Methodological Strengths
- Prospective multicenter post-market study with standardized outcomes
- Comprehensive assessment including TR grade, HF hospitalizations, functional and QoL metrics
Limitations
- Single-arm design without randomized control
- Elderly cohort (mean age ~80) may limit generalizability to younger populations
Future Directions: Head-to-head randomized comparisons of T-TEER versus medical/surgical therapy, long-term durability beyond 1 year, and subgroup analyses by TR etiology and RV function.
BACKGROUND: Patients with tricuspid regurgitation (TR) are at high risk for morbidity and mortality, with poorer outcomes associated with increasing TR severity.
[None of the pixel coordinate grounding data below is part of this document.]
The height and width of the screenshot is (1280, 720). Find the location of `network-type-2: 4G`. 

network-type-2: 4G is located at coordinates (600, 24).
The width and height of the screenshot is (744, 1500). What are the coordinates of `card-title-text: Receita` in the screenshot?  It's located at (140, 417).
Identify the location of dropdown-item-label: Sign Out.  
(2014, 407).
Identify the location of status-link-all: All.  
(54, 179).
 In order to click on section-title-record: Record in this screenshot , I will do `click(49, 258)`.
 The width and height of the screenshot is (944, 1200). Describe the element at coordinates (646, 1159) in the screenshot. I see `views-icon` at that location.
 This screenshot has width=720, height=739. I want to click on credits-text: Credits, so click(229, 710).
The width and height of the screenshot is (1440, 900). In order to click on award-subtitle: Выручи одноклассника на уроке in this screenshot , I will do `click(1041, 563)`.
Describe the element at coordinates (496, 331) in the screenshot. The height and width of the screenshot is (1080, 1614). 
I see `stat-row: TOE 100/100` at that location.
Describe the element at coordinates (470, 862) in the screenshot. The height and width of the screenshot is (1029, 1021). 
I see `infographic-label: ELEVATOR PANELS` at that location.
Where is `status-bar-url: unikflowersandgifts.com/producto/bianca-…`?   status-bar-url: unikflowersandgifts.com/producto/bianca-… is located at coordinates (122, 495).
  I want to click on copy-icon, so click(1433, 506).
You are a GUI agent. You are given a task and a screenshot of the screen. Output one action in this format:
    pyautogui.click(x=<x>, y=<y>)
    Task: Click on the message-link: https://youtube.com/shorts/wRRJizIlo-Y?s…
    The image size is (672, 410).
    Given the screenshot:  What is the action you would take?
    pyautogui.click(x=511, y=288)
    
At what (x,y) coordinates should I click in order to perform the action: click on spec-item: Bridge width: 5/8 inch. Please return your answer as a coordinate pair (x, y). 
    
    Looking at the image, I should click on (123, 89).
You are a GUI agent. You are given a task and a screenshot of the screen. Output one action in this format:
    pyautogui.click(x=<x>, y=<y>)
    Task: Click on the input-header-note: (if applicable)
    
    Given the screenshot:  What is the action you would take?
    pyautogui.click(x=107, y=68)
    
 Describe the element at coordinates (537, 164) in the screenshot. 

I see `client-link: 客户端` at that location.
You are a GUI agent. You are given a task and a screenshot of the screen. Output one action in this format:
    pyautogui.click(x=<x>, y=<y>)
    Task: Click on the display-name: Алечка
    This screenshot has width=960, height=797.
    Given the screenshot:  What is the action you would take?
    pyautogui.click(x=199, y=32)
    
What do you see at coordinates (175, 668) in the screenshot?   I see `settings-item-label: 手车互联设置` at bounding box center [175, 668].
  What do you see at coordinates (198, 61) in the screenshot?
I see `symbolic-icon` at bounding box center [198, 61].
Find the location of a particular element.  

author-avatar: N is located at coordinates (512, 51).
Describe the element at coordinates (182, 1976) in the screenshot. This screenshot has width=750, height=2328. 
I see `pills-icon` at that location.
Tricuspid transcatheter edge-to-edge repair (T-TEER) has emerged as a promising treatment option. AIMS: TriCLASP is a prospective, single-arm, European post-market study evaluating the safety and effectiveness of T-TEER with the PASCAL system to treat patients with ≥severe TR. METHODS: The TriCLASP study enrolled 300 patients to evaluate the safety and performance of T-TEER. Major adverse events (MAE), reduction in TR grade, and clinical, functional, and quality-of-life outcomes were assessed at 1 year. RESULTS: Enrolled patients had a mean age of 80.1 years, 52.0% were female, and 75.8% had ≥severe TR. Tricuspid regurgitation was reduced to ≤moderate in 87.7% of patients (p<0.001). The composite MAE rate was 1.7% at 30 days and 12.7% at 1 year. Kaplan-Meier estimates for survival and freedom from heart failure hospitalisation (HFH) were 88.3±1.9% and 83.2±2.3%, respectively. Annualised HFH rates decreased by 72.2% in the 12 months pre- versus post-procedure (p<0.001). Significant functional and quality-of-life improvements were observed from baseline to 1 year, including 74.5% of patients in New York Heart Association Class I/II, a 29.4-metre increase in the 6-minute walk distance, and an 8.3-point increase in the Kansas City Cardiomyopathy Questionnaire score (p<0.001). CONCLUSIONS: The 1-year results of the TriCLASP study confirm the safety and effectiveness of T-TEER with the PASCAL system in patients with ≥severe TR. Patients experienced significant TR reduction, low mortality, high freedom from HFH, and significant improvements in symptoms, functional capacity, and quality of life.